DESCRIPTION OF THE TASK
Retype, word for word, the line holding "This screenshot has height=835, width=1156." and each line after it down to the end of the data; pictures are not copied.

Collected data
———

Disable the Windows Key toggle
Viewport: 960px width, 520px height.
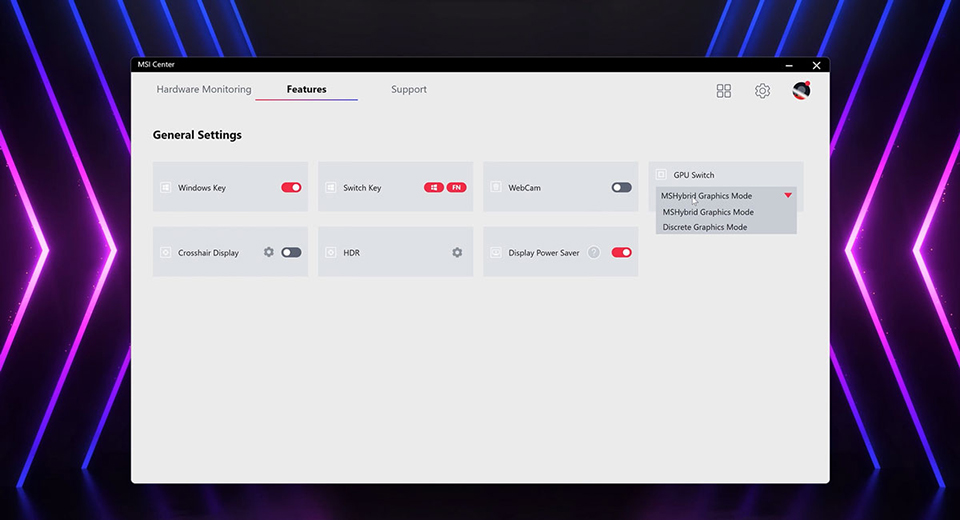pyautogui.click(x=291, y=188)
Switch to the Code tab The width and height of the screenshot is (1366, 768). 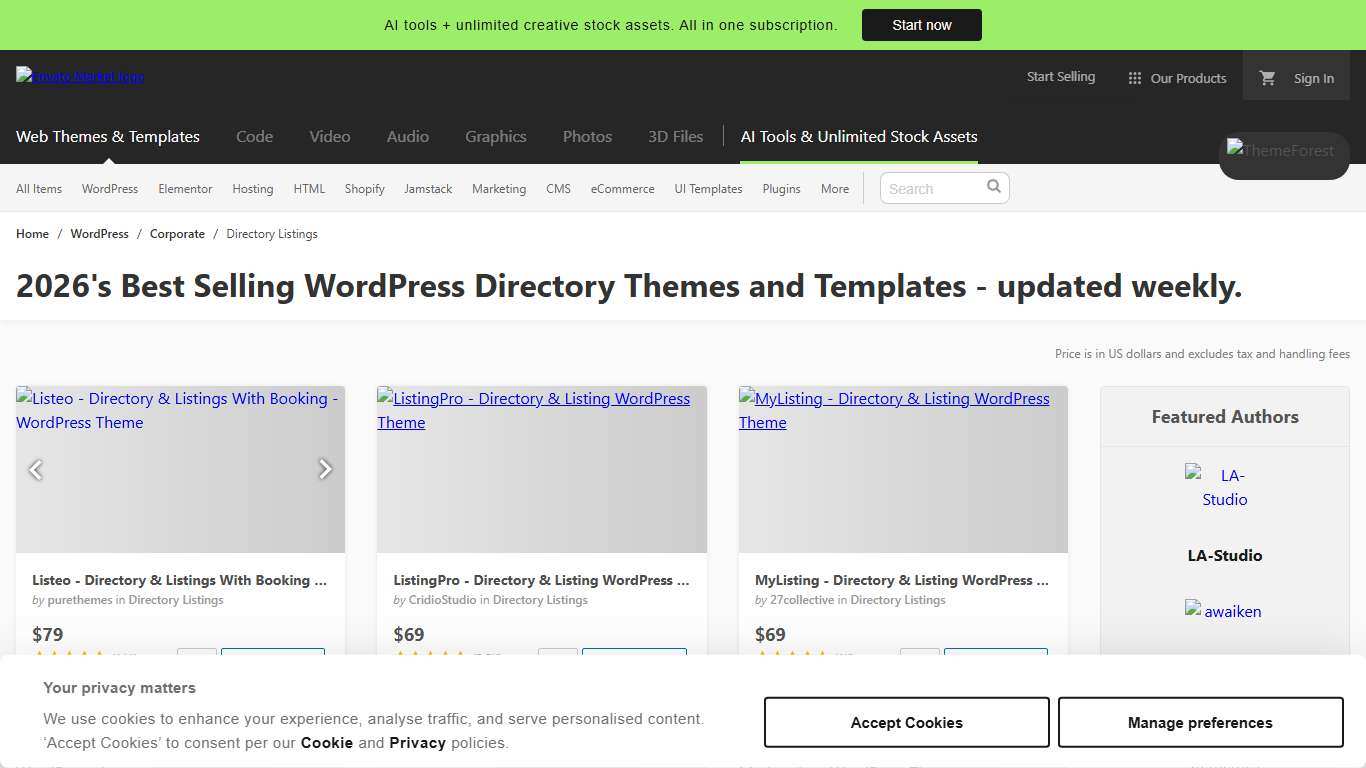[254, 137]
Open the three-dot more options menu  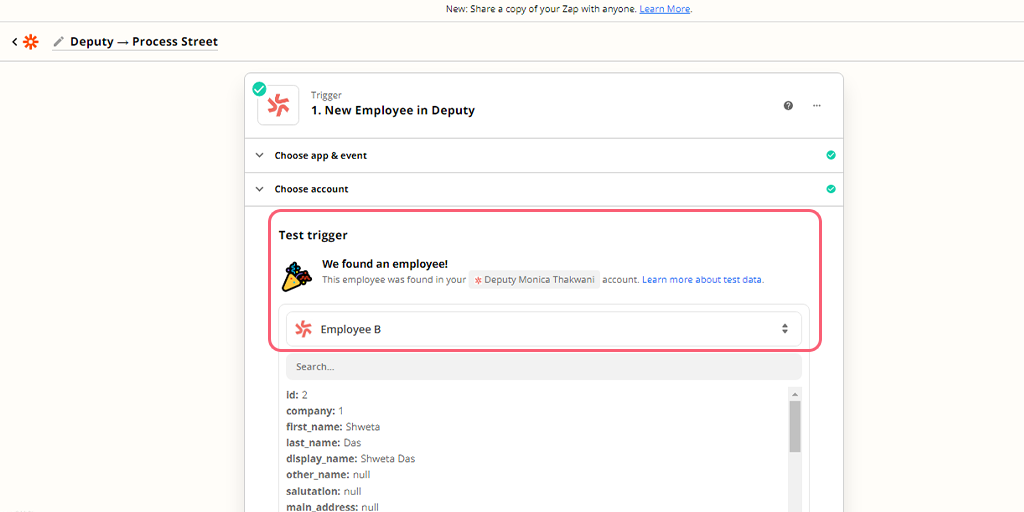click(x=817, y=105)
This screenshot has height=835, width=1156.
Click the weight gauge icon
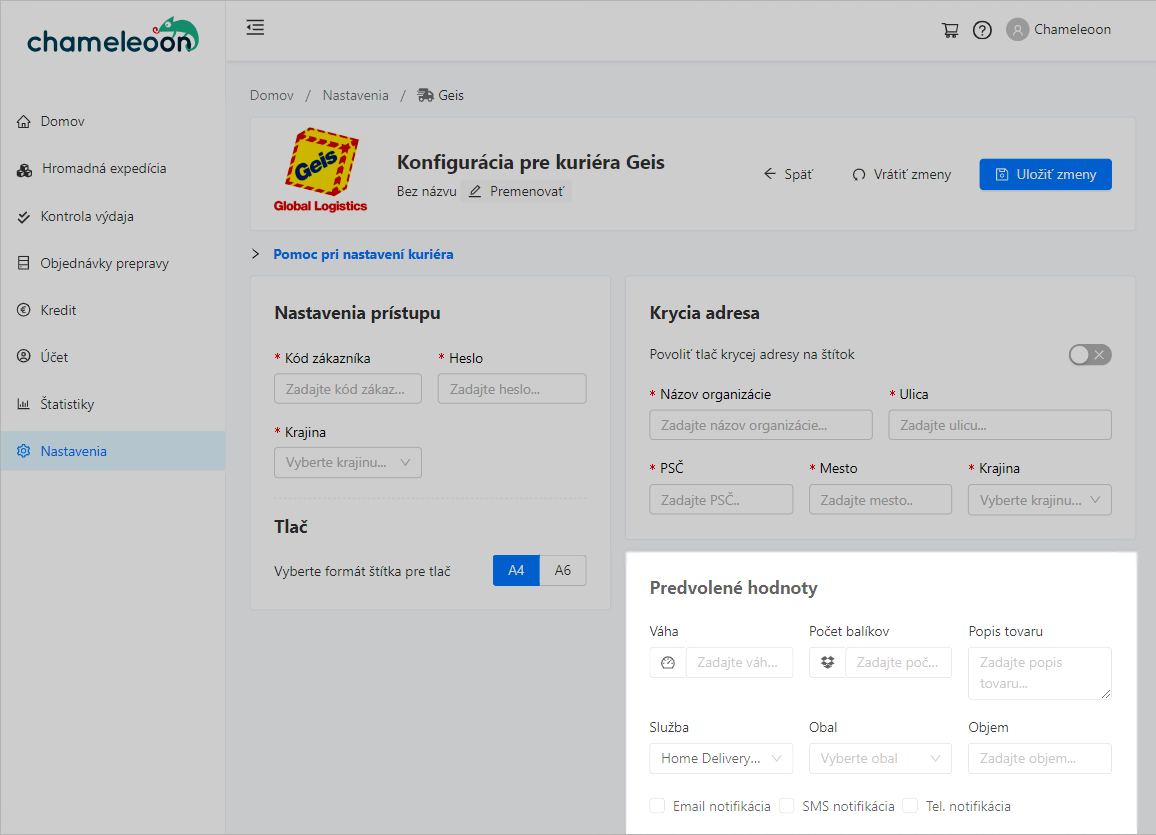[x=668, y=663]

———

SOLUTION TO THE PROBLEM
This screenshot has height=835, width=1156.
Click the weight gauge icon
[x=668, y=663]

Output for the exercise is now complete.